Trecho para leitura =
++++++++++++++++++++
Cientistas japoneses produziram com sucesso camundongos clonados usando células desidratadas, em uma técnica que eles acreditam que, um dia, poderá ajudar a preservar espécies e superar os desafios dos métodos atuais. O estudo foi publicado na revista Nature Communications.
As Nações Unidas alertaram que as extinções estão se acelerando em todo o mundo, e pelo menos 1 milhão de espécies podem desaparecer por causa de impactos induzidos pelo homem, como as mudanças climáticas. Há um esforço global para preservar aquelas mais ameaçadas, com objetivo de clonagem futura. Geralmente, as amostras são criopreservadas usando nitrogênio líquido ou mantidas em temperaturas extremamente baixas, o que pode ser caro e vulnerável a quedas de energia. A técnica também envolve o uso de espermatozoides e óvulos, que podem ser difíceis ou impossíveis de se coletar — no caso de animais velhos ou inférteis, por exemplo.
Cientistas da Universidade de Yamanashi, no Japão, queriam ver se poderiam resolver esses problemas liofilizando células somáticas — qualquer célula que não seja um espermatozoide ou um óvulo — e tentando produzir clones. A liofilização é um processo de desidratação que consiste em congelar um produto a vácuo, que permanece viável por pelo menos três décadas.
Os pesquisadores testaram dois tipos de células de camundongos e descobriram que, embora a liofilização as matasse e causasse danos significativos ao DNA, elas ainda podiam produzir blastocistos clonados — uma bola de células que se desenvolve em um embrião. A partir desse material, os cientistas extraíram linhas de células-tronco e as usaram para criar 75 roedores.
Um dos camundongos sobreviveu um ano e nove meses, e a equipe também acasalou com sucesso fêmeas e machos clonados com parceiros naturais, com produção de filhotes normais. Os roedores fruto do processo de liofilização produziram menos descendentes do que seria esperado daqueles nascidos de forma natural, e uma das linhagens de células-tronco desenvolvidas a partir de células masculinas produziu apenas clones de camundongos fêmeas.
++++++++++++++++++++
Dados para análise =
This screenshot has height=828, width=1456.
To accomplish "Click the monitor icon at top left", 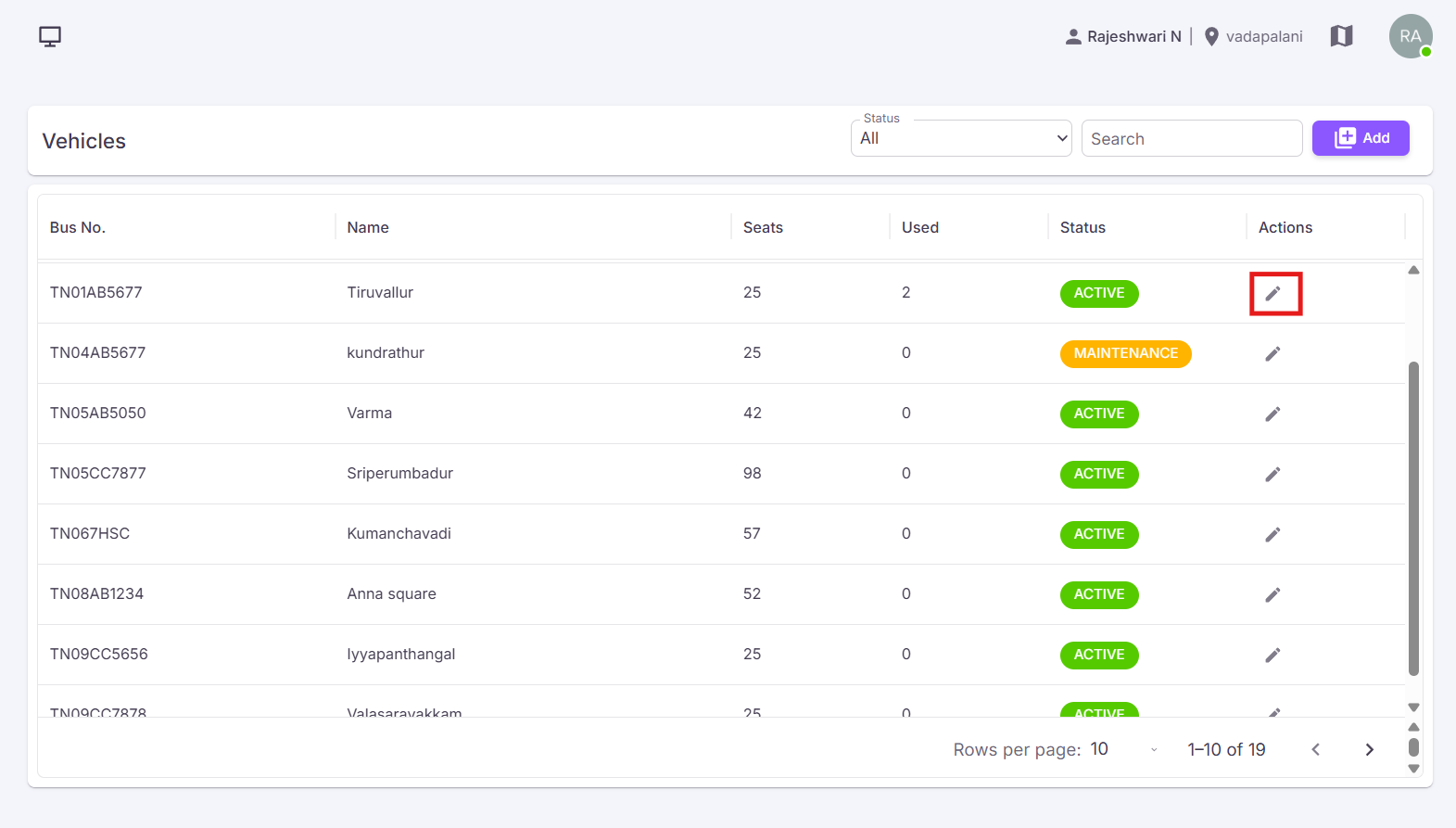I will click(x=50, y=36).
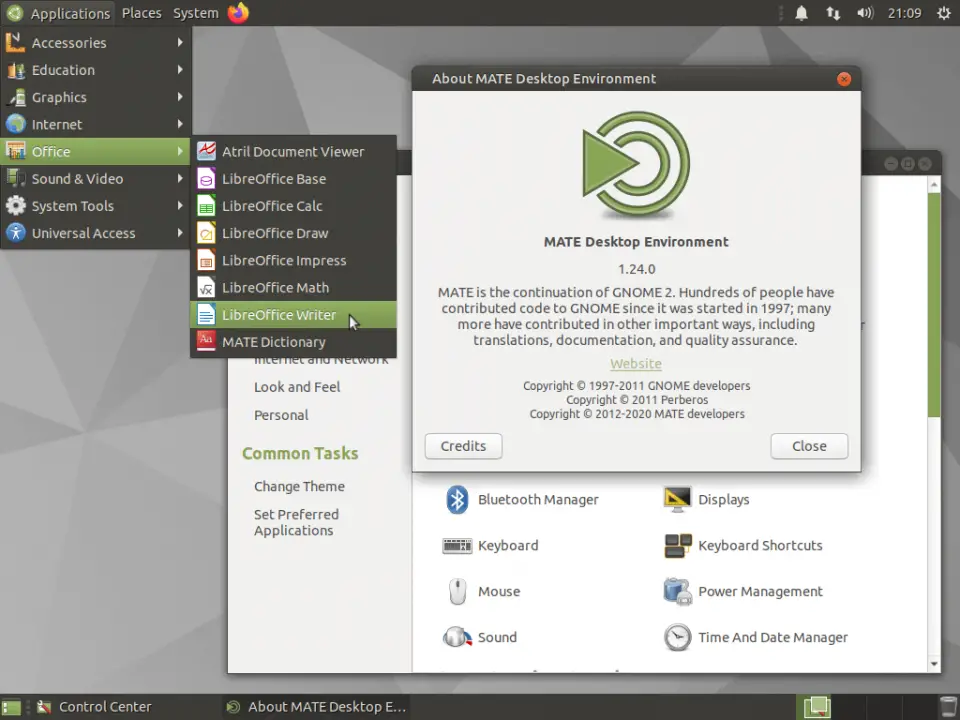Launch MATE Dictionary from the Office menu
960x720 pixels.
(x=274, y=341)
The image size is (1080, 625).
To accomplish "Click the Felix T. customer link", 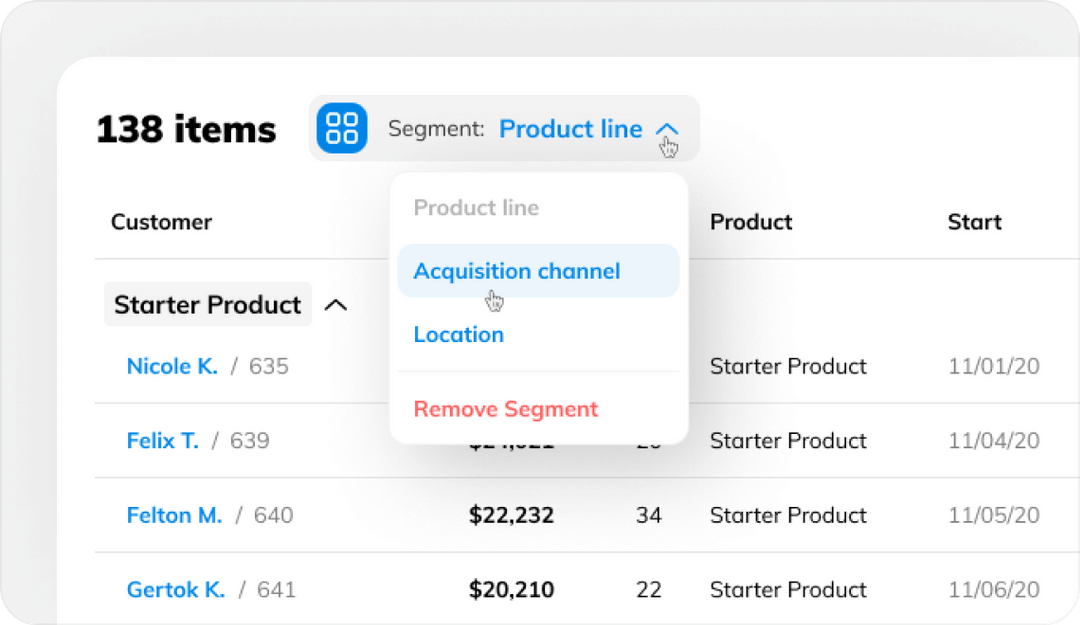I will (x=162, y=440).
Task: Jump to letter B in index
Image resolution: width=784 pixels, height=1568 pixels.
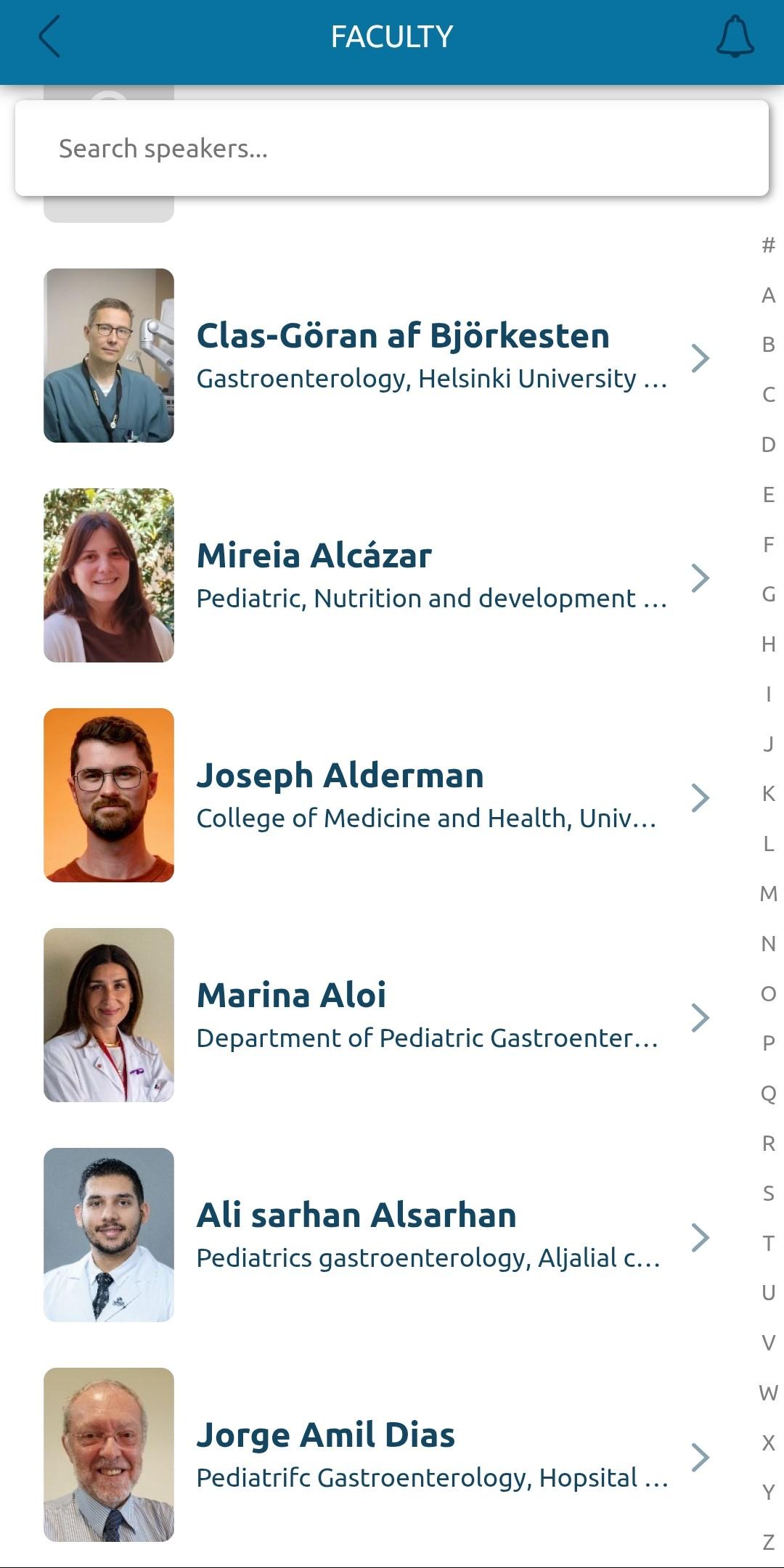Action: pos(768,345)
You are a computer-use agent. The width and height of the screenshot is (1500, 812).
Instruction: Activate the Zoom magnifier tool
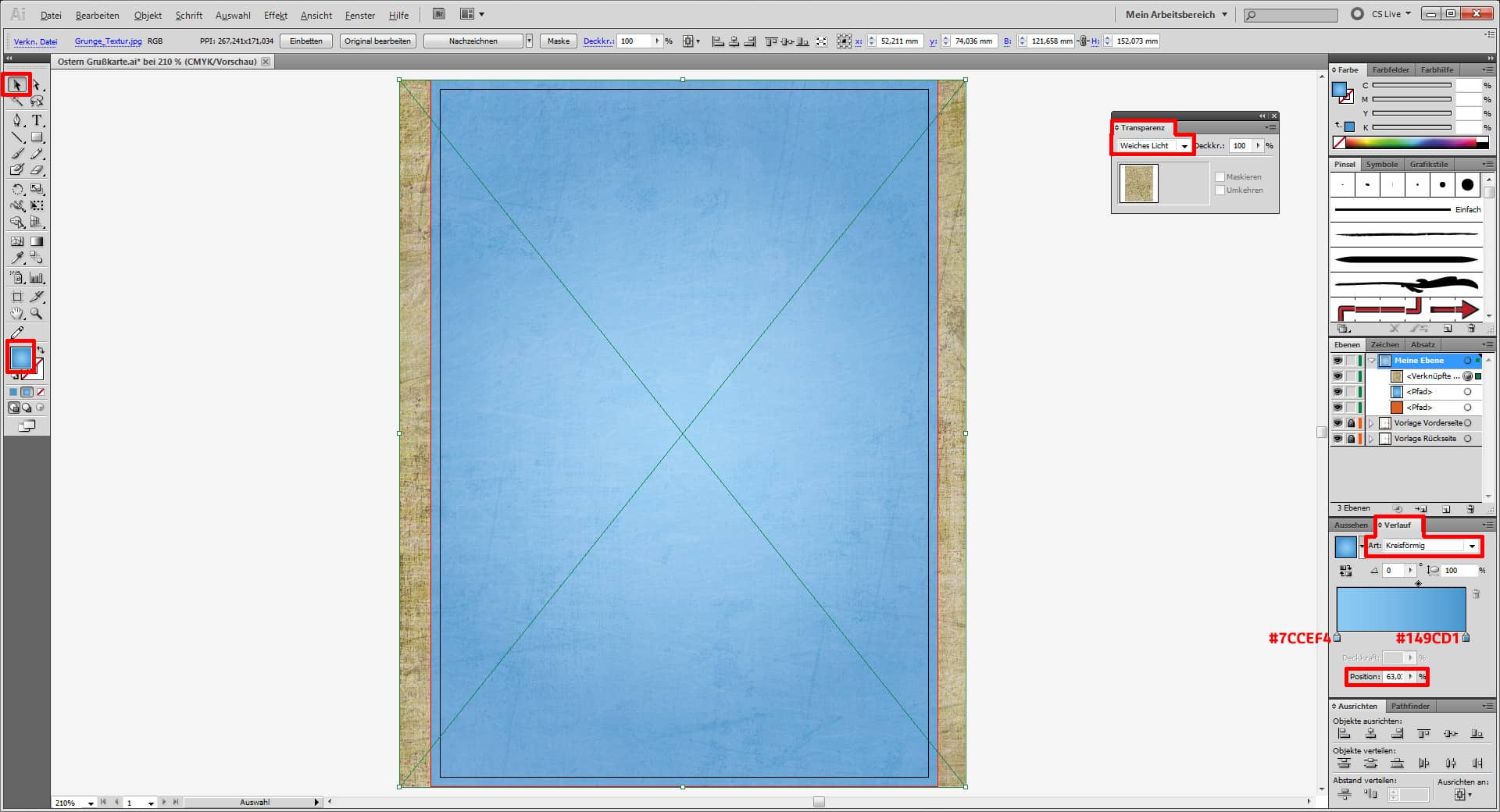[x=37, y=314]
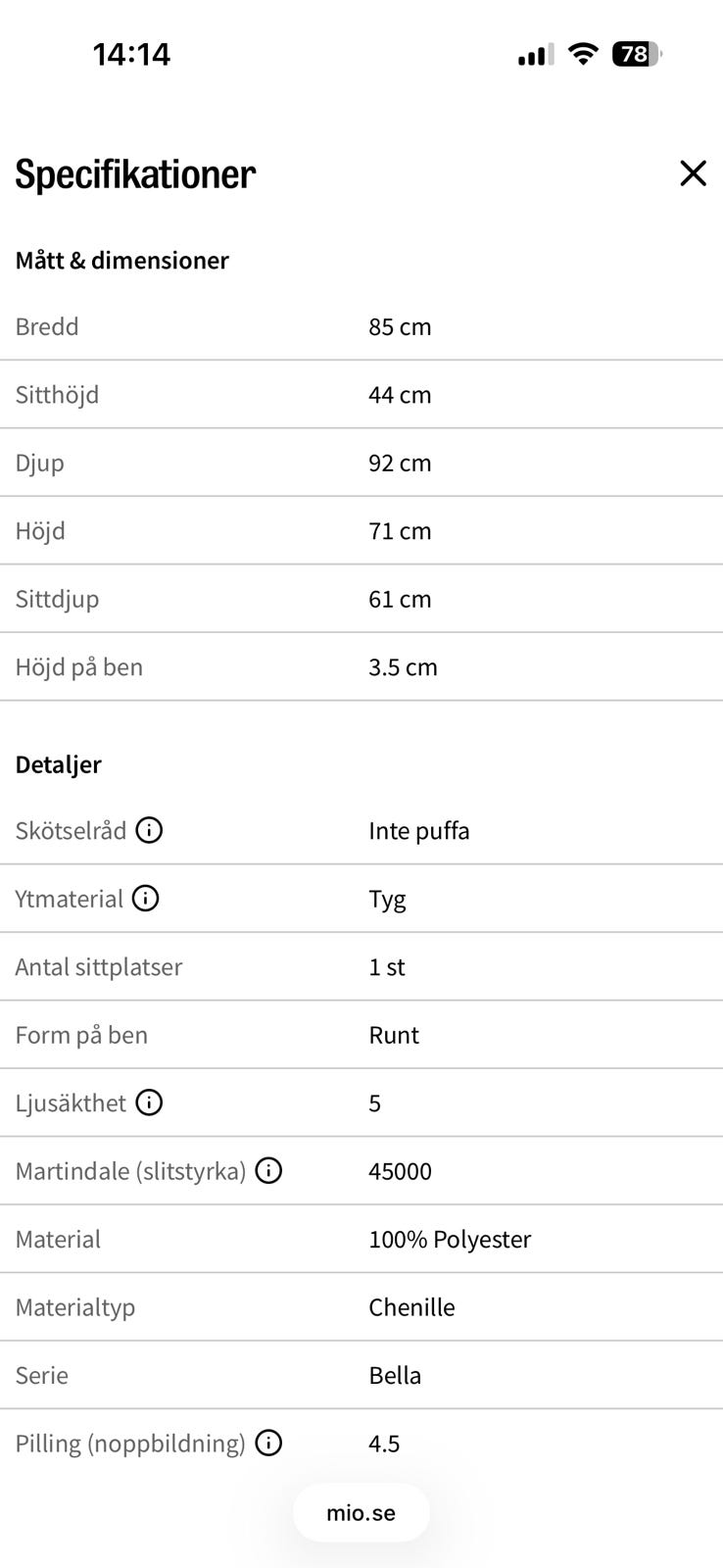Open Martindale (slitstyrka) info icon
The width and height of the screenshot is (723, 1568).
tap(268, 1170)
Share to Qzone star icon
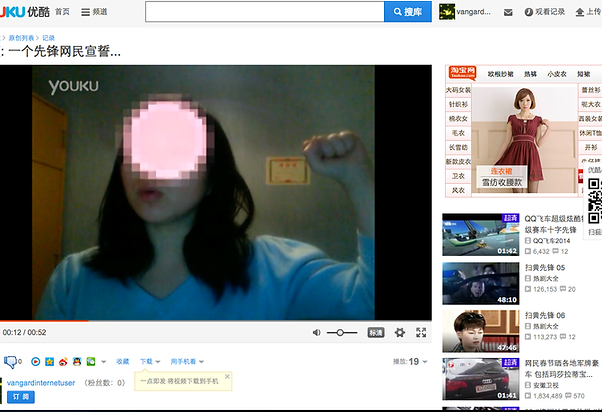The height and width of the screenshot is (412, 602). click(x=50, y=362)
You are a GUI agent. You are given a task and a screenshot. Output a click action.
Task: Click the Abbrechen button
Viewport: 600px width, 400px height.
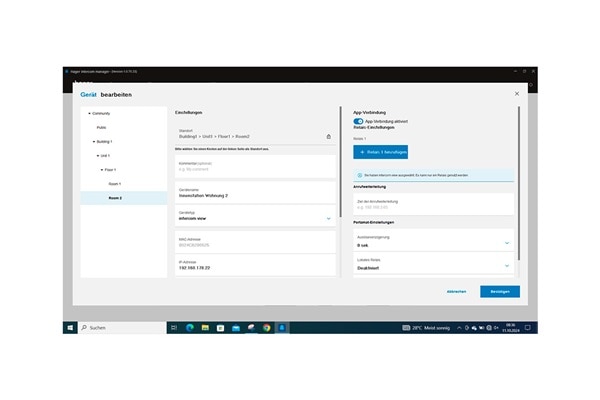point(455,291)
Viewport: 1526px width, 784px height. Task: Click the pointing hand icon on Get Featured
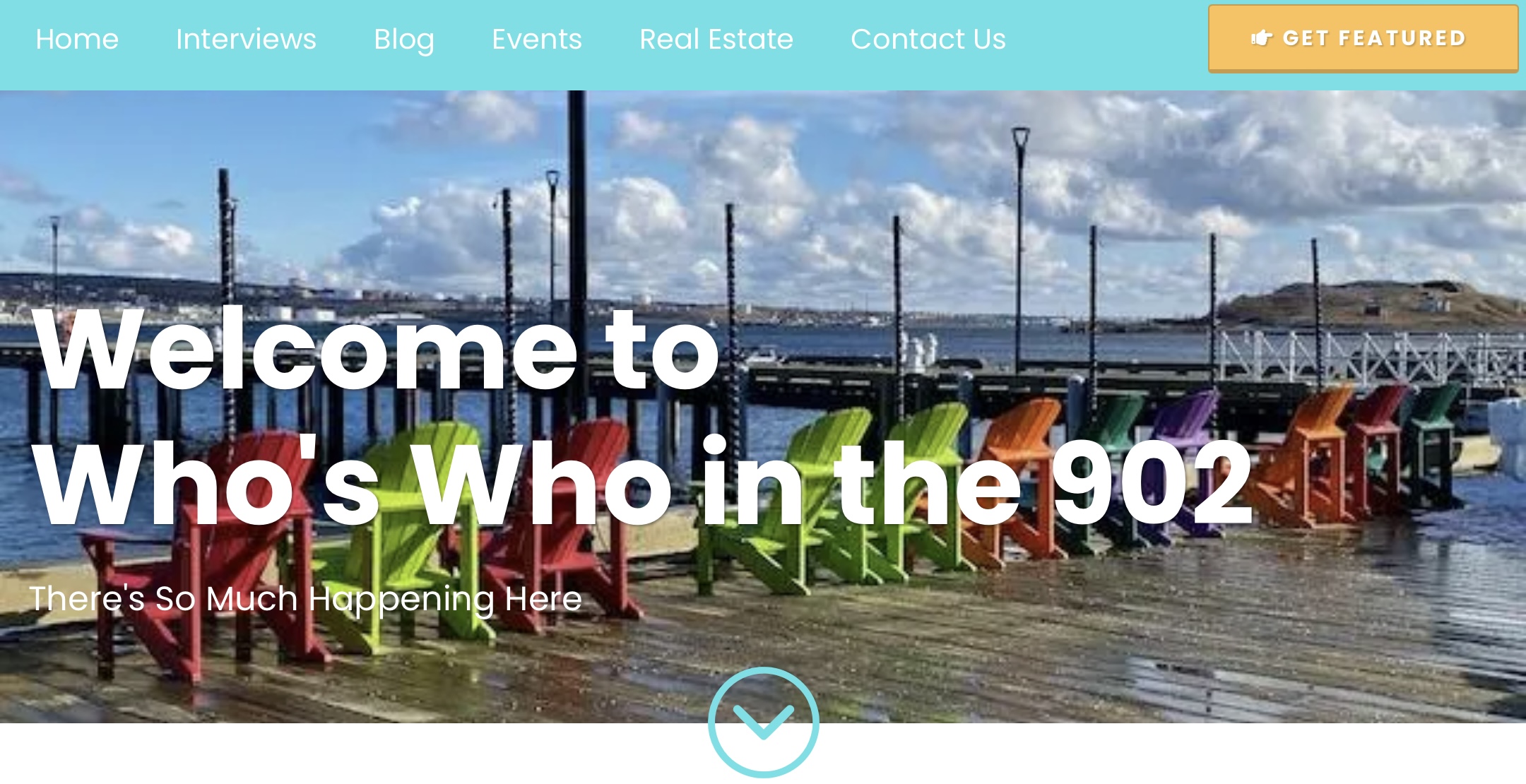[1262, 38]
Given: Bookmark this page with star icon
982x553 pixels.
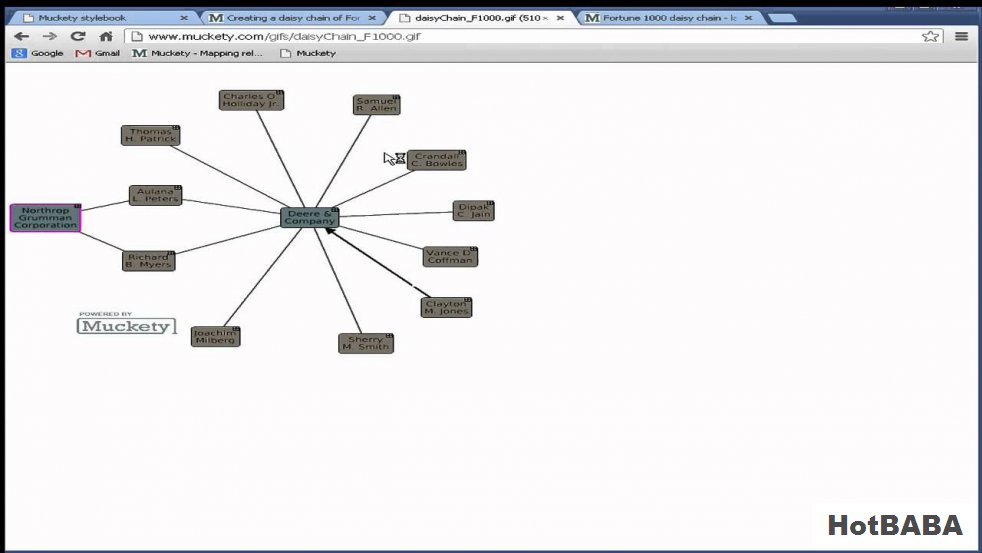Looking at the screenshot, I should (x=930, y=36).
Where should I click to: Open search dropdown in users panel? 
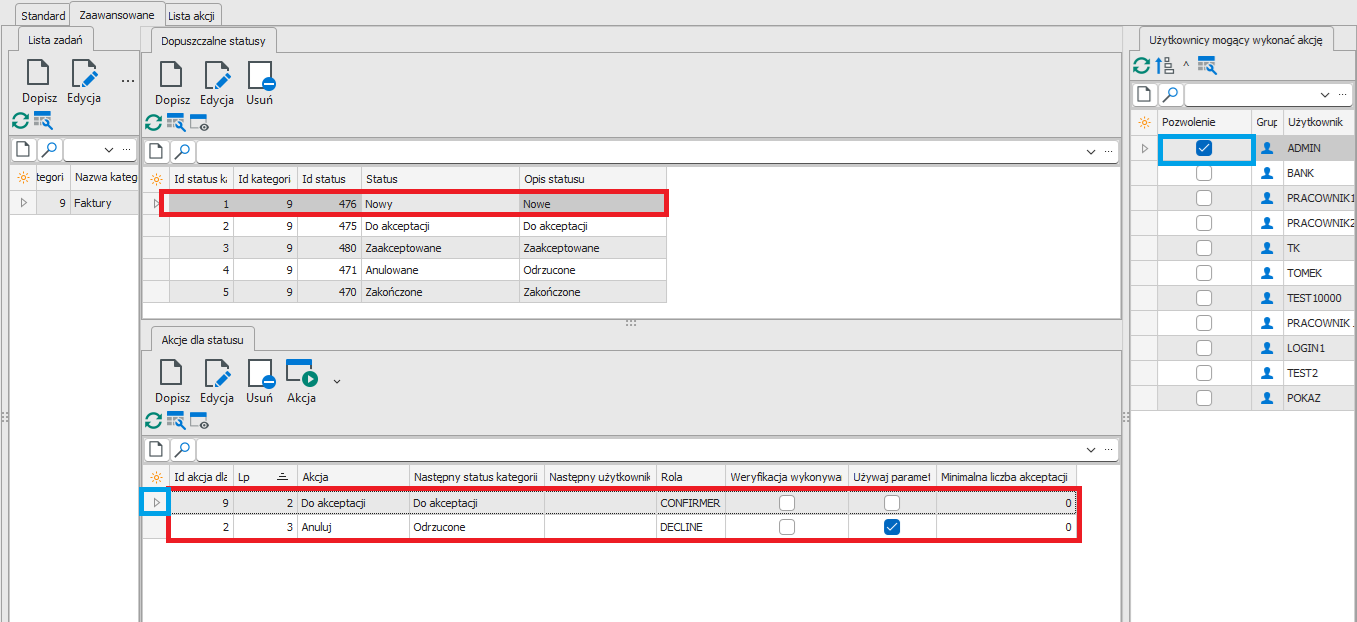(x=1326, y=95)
++++++++++++++++++++
Tarefas propostas =
A - Diga se cada afirmação a seguir está de acordo com o texto sobre a clonagem de camundongos, respondendo sim ou não e citando as palavras do texto que decidem: (i) as linhas de células-tronco foram usadas para criar 75 roedores; (ii) a liofilização manteve o DNA das células sem danos; (iii) um dos camundongos sobreviveu dois anos.
B - Escreva a continuação do texto sobre a clonagem de camundongos a partir do ponto em que ele termina.

Respostas apresentadas =
A -
(i) Sim: "os cientistas extraíram linhas de células-tronco e as usaram para criar 75 roedores".
(ii) Não: "embora a liofilização as matasse e causasse danos significativos ao DNA".
(iii) Não: "Um dos camundongos sobreviveu um ano e nove meses".

B -
"A melhoria não deve ser difícil", disse Teruhiko Wakayama, professor da Faculdade de Ciências da Vida e Ambientais da Universidade de Yamanashi, que ajudou a liderar o estudo. "Acreditamos que, no futuro, poderemos reduzir as anormalidades e aumentar a taxa de natalidade, procurando agentes protetores de liofilização e melhorando os métodos de secagem", disse ele à agência France-Presse de notícias (AFP).
Biobancos
A taxa de sucesso da clonagem de camundongos a partir de células armazenadas em nitrogênio líquido ou em temperaturas ultrabaixas está entre 2% e 5%, enquanto no método liofilizado é de apenas 0,02%. Mas Wakayama diz que a técnica está em seus estágios iniciais, comparando-a com o estudo que produziu Dolly, o famoso clone de ovelha — um único sucesso após mais de 200 tentativas. "Acreditamos que o mais importante é que camundongos clonados foram produzidos a partir de células somáticas liofilizadas e que conseguimos um avanço nesse campo."
Embora seja improvável que o método substitua totalmente a criopreservação, ele representa um "avanço muito empolgante para os cientistas interessados em biobancos da biodiversidade global ameaçada", enfatizou Simon Clulow, pesquisador sênior do Centro de Ecologia e Genômica de Conservação da Universidade de Canberra. "Pode ser difícil e caro elaborar protocolos de criopreservação e, portanto, alternativas, especialmente aquelas mais baratas e robustas, são extremamente bem-vindas", acrescentou Clulow, que não participou da pesquisa.
O estudo armazenou as células liofilizadas a menos 30ºC, mas a equipe já havia mostrado anteriormente que o esperma de camundongo liofilizado pode sobreviver pelo menos um ano à temperatura ambiente, e a aposta do grupo é de que as células somáticas, também. A técnica pode eventualmente "permitir que recursos genéticos de todo o mundo sejam armazenados de forma barata e segura", disse Wakayama.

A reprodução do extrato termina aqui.